DOCUMENT SEGMENT:
········
Way too easy for someone to sit in the middle and return a false positive, and you’ll also be exposing your shared secret for using that validation service.

But the good thing is the response you get back is in JSON which is really easy to pass for virtually any server platform out there.

Now what you absolutely have to make sure you do if you’re implementing receipt validation is test it thoroughly.

A bug in this area of code could be disastrous for you because it could lock someone out of the features and content they really have paid for, and I guarantee you that’s a one-way trip to one-star reviews.

So test really thoroughly.

How does your app behave when there’s no receipt?

How does it behave when the receipt looks to be invalid?

How does it behave when the app when the receipt appears to be valid after refresh?

What if the refresh failed and it’s still invalid?

How does your app behave?

And if you’re selling your app using the Volume Purchase Program for business and education be aware of the extra fields that are in the receipt to tell you whether your app has been allocated to a user or revoked.

But the really important message that I want to make sure gets through is that these are not edge cases.

Your app will launch without a receipt.

Your app will launch with a receipt that looks invalid.

You know that example before I gave you of an iOS app being synced from iTunes?

When you buy a new Mac and you move your apps from your old Mac to your new Mac, guess what?

The receipt moves from the old Mac to the new Mac.

So when your app launches it’s going to see a receipt that was not intended for the new Mac.

So these are real things that happen.

They’re definitely not edge cases at all.

Now testing this on iOS you need to use the App Store’s test environment.

To do that you run the app in Xcode, perform an in-app purchase to get the receipt, but you must have your app signed with a development certificate.

OS X, similar but different.

Build it in Xcode, run the app from Finder, remember.

So Finder in the OS, and the App Store sees that exit code, and we know you need to get a receipt.

When you exit with that receipt you must make sure exit with that code, sorry, you must make sure that your app is signed with its development certificate.

Now in case you missed the very, very deliberate repetition in those last two slides, your app must be signed with your development certificate.

Why? Well, because the first thing we do at the App Store Layer when your app says, “Hey, I want a new receipt,” or, “Hey, I want to make an in-app purchase,” is we inspect your code signature.

If the app appears to be signed with your development certificate we know you’re a developer testing your app so we route those requests to the test environment so that you can make in-app purchases, test your receipt validation without actually buying something.

But if we see the app is signed with a production App Store certificate we know this is an app that’s been purchased; it’s out there in the wheel real world, so therefore, we route those requests to the production store so that you get paid for the transactions the customer is making.

Lastly, a quick word on the app submission process, especially as how it pertains to receipts.

When you’re developing your app Development signed, of course, and you’re working with the App Store’s test environment to test your in-app purchase and receipt validation.
········
BRIEF: Rewrite the receipt validation text from "When you exit" to "your development certificate.", swapping "development certificate" for "production certificate". The lines that come next have nothing to do with the receipt validation text.

SOURCE MATERIAL:
········
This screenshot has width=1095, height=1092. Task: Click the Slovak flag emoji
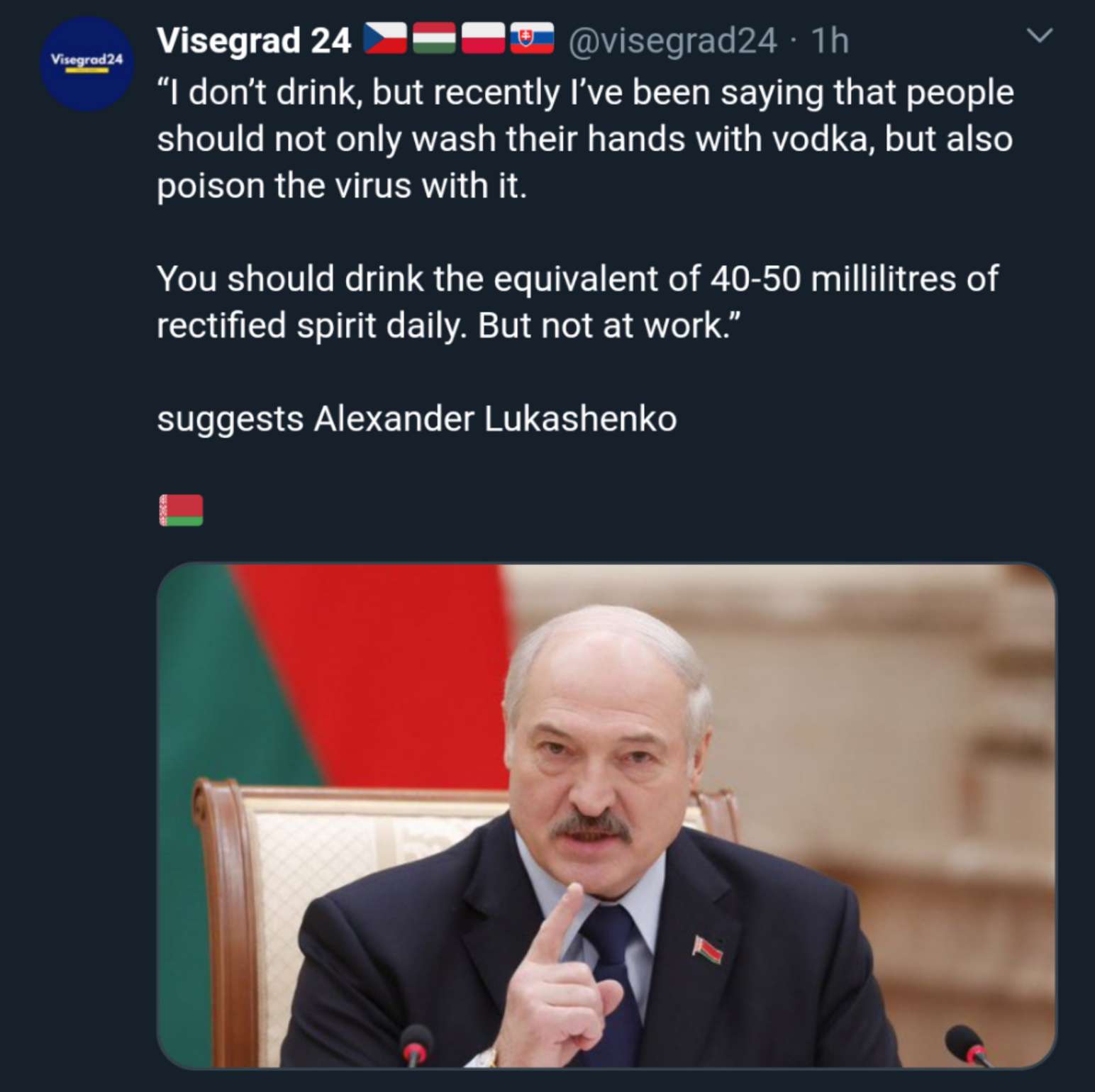coord(532,40)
········
PROBLEM SOLUTION:
When you exit with that receipt you must make sure exit with that code, sorry, you must make sure that your app is signed with its production certificate.

Now in case you missed the very, very deliberate repetition in those last two slides, your app must be signed with your production certificate.